Alabama was once covered by vast forests of pine, which still form the largest proportion of the state's forest growth. Alabama also has an abundance of poplar, cypress, hickory, oak, and various gum trees. Red cedar grows throughout the state; southern white cedar is found in the southwest, hemlock in the north. Other native trees include hackberry, ash, and holly, with species of palmetto and palm in the Gulf Coast region. There are more than 150 shrubs, mountain laurel and rhododendron among them. Cultivated plants include wisteria and camellia, the state flower.

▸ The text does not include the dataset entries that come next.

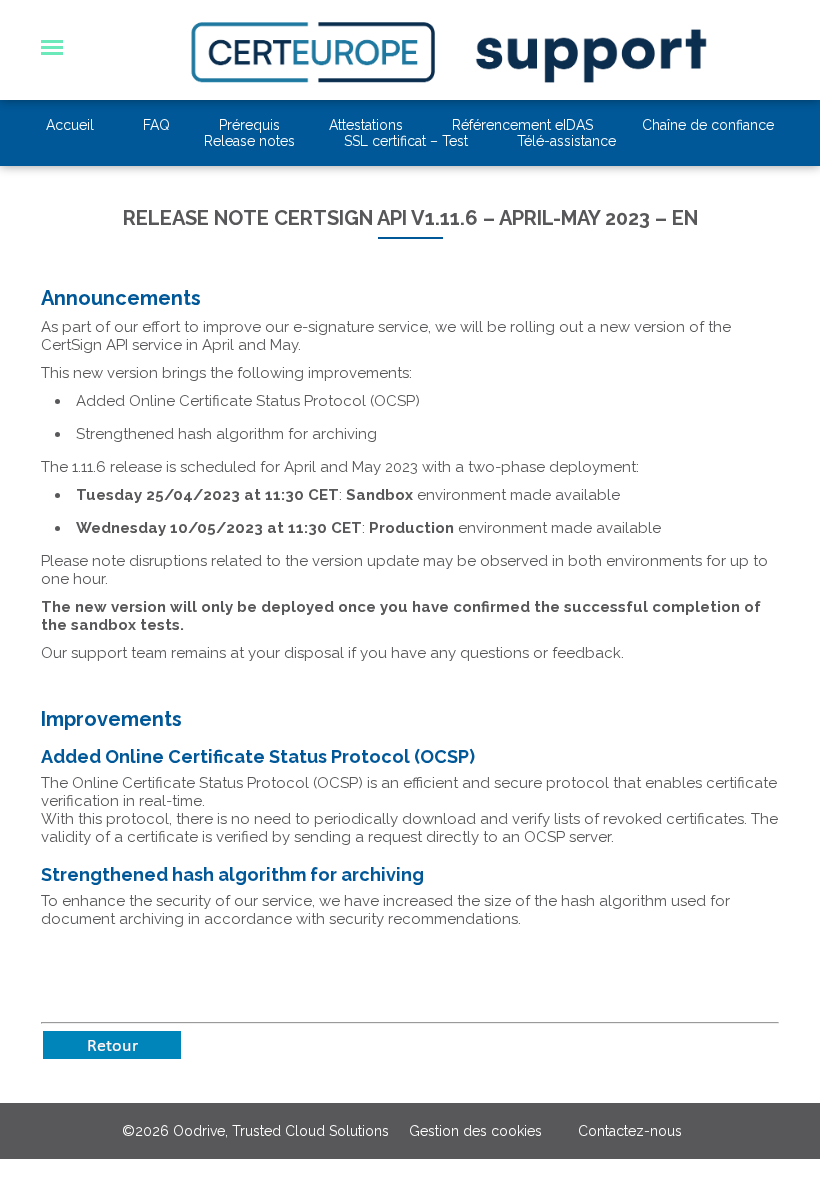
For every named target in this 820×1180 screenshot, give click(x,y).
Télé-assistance (566, 141)
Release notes (249, 141)
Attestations (366, 125)
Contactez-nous (630, 1131)
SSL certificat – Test (406, 141)
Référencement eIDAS (522, 125)
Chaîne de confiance (708, 125)
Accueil (70, 125)
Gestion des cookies (475, 1131)
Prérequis (249, 125)
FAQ (156, 125)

In a state where large herds of bison, elk, bear, and deer once roamed, only the white-tailed deer remains abundant. Other mammals still found are the Florida panther, bobcat, beaver, muskrat, and most species of weasel. The fairly common raccoon, opossum, rabbit, squirrel, and red and gray foxes are also native, while nutria and armadillo have been introduced to the state. Alabama's birds include golden and bald eagles, osprey and various other hawks, yellowhammer or flicker (the state bird), and black and white warblers; game birds include quail, duck, wild turkey, and goose. Freshwater fish such as bream, shad, bass, and sucker are common. Along the Gulf Coast there are seasonal runs of tarpon (the state fish), pompano, redfish, and bonito.
Ninety-seven animals, fish, and birds (including the Alabama beach mouse, gray bat, Alabama red-belly turtle, finback and humback whales, bald eagle, and wood stork), and eighteen plant species were listed as endangered as of August 2003 by the US Fish and Wildlife Service.